** WRITTEN TASK **
Copy out the data word for word, beginning at the line that contains "How a dedicated" and stopping after the line that contains "[button] (80, 4)".

** DATA SHOWN **
++++++++
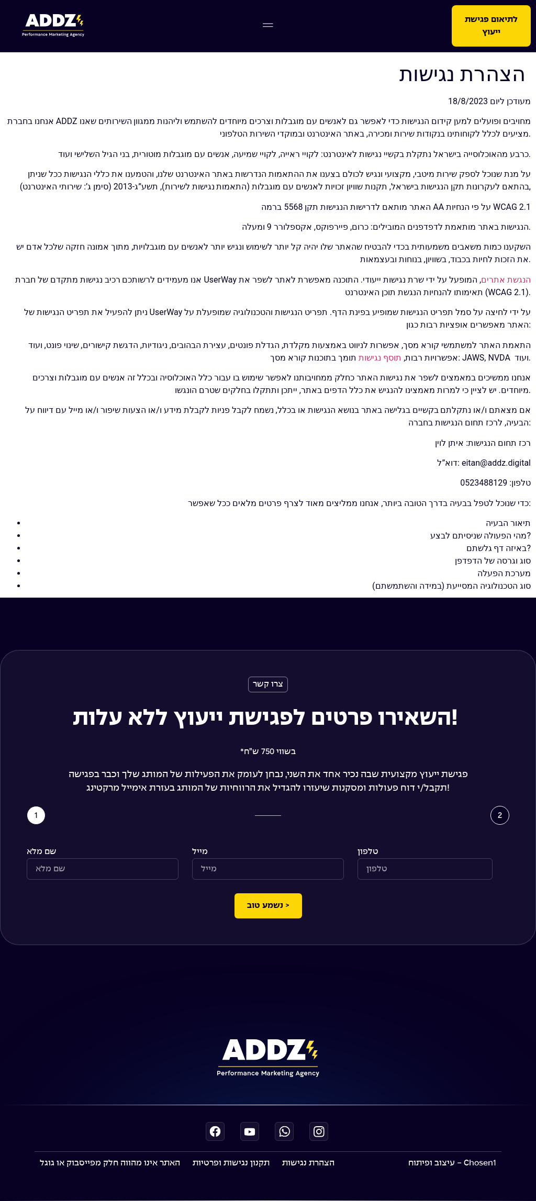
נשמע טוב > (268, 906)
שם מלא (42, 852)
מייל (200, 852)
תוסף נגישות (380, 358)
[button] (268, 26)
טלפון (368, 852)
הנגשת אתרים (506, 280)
++++++++
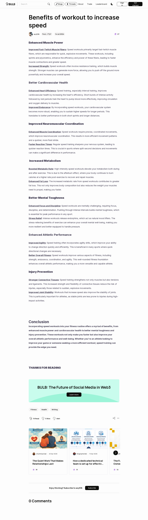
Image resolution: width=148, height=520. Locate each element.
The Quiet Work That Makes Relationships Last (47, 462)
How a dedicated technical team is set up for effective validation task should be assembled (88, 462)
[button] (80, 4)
++++++++
** WORKED ANSWER **
How a dedicated technical team is set up for effective validation task should be assembled (88, 462)
[button] (80, 4)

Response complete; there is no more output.